Armand Boyé, journaliste à La Dépêche du Midi, ne croyait pas si bien dire en annonçant, le 19 juin 1982, la naissance de la radio des collégiens de Villebourbon à Montauban, première expérience du genre dans l’Hexagone.

Plusieurs mois, presque un an auparavant, on avait pu entendre sur les ondes, de façon irrégulière les premiers balbutiements de la radio collégienne, dans la plus parfaite clandestinité car l’autorisation officielle n’avait pas encore été obtenue. C’était le règne du laisser-faire et de la tolérance 100%. Heureuse époque ! Mais comment une idée aussi saugrenue que celle de confier la parole publique à des enfants et des adolescents avait-elle pu germer ?

Un jour d’automne de l’année précédente, Bernard, mon copain de toujours, la mine réjouie, débarquait chez moi : « tu as entendu ? ça y est, les radios libres sont autorisées. »
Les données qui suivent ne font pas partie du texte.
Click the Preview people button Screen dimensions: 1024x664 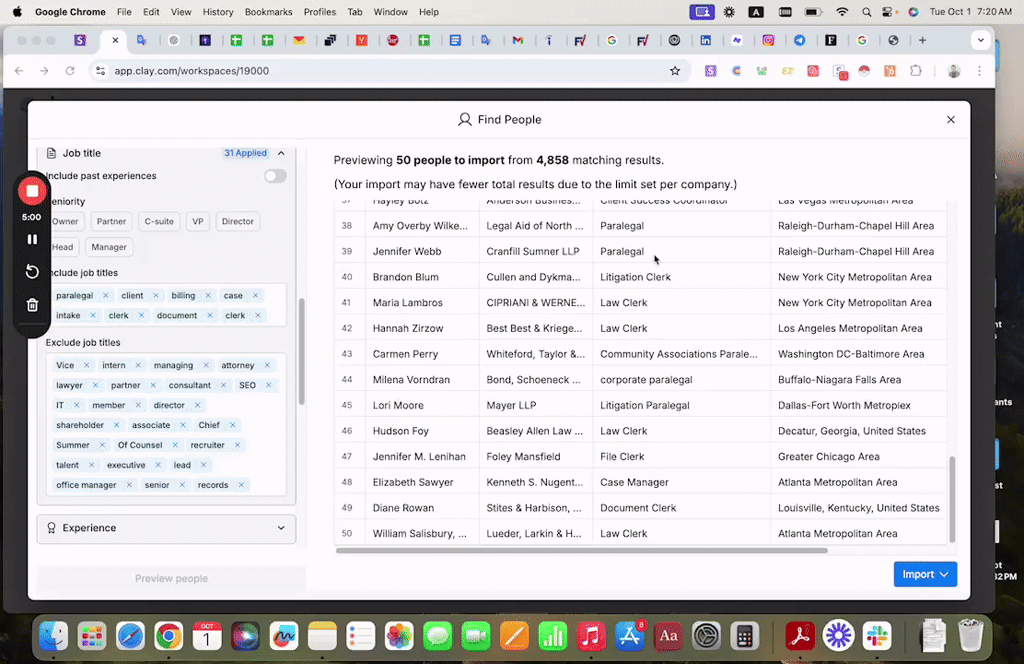pos(171,579)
Bernard_LavalBernard Laval

Depuis un peu plus d’un an cette idée nous trottait dans la tête, surtout celle de Bernard à vrai dire. Technicien supérieur en électronique, Bernard était cadre commercial dans une entreprise de radio-téléphone de Montauban. Il était aussi père de deux fillettes dont l’une était collégienne à Jean-Jaurès (Villebourbon) où j’enseignais les sciences naturelles (aujourd’hui on dit plutôt SVT, sciences de la vie et de la terre.) C’était l’époque où fleurissaient un peu partout les radios libres que l’on qualifiait de pirates car ces voix clandestines violaient sans vergogne la sacro-sainte règle du monopole d’Etat de l’expression radiophonique, légalement contournée du reste par les radios dites « périphériques ». Bernard avait plusieurs fois insisté pour que nous nous lancions dans l’aventure : « à la boîte on va te fabriquer un petit émetteur FM en mono et t’installer un studio expérimental, on t’expliquera comment ça marche et tu verras, ça ira tout seul. » Sauf que j’étais fonctionnaire d’Etat et ne pouvais de ce fait entreprendre une action illégale. Ensuite, autre argument de poids, je ne connaissais rien à la radio. Hormis quelques notions d’électronique, toutes théoriques, apprises sur les bancs de la fac, j’ignorais tout des circuits intégrés et de la connectique. Et la programmation ? Aucune idée. La conduite d’une émission ? Pas davantage. Le vertige…

« T’en fais pas, me disait Bernard, on va tous s’y mettre. Les jeunes vont être emballés, les profs et les parents vont suivre. A nous tous on y arrivera. » Bernard n’oubliait qu’un seul obstacle : l’Administration. Comment allait-elle tolérer ce corps étranger ? Un phénomène de rejet était à craindre. Il allait falloir jouer fin. Je me lançais donc dans la rédaction d’un projet pédagogique (le prix payer) que j’allais présenter au Principal. L’accueil ne fut pas rebutant, loin de là, mais il fallait par précaution ouvrir le parapluie et obtenir le feu vert de l’Inspection académique. Je m’attelais donc à une deuxième rédaction, plus argumentée, plus détaillée, plus sécurisante, plus un peu tout… J’avais l’air d’être sûr de moi. Un coup de poker.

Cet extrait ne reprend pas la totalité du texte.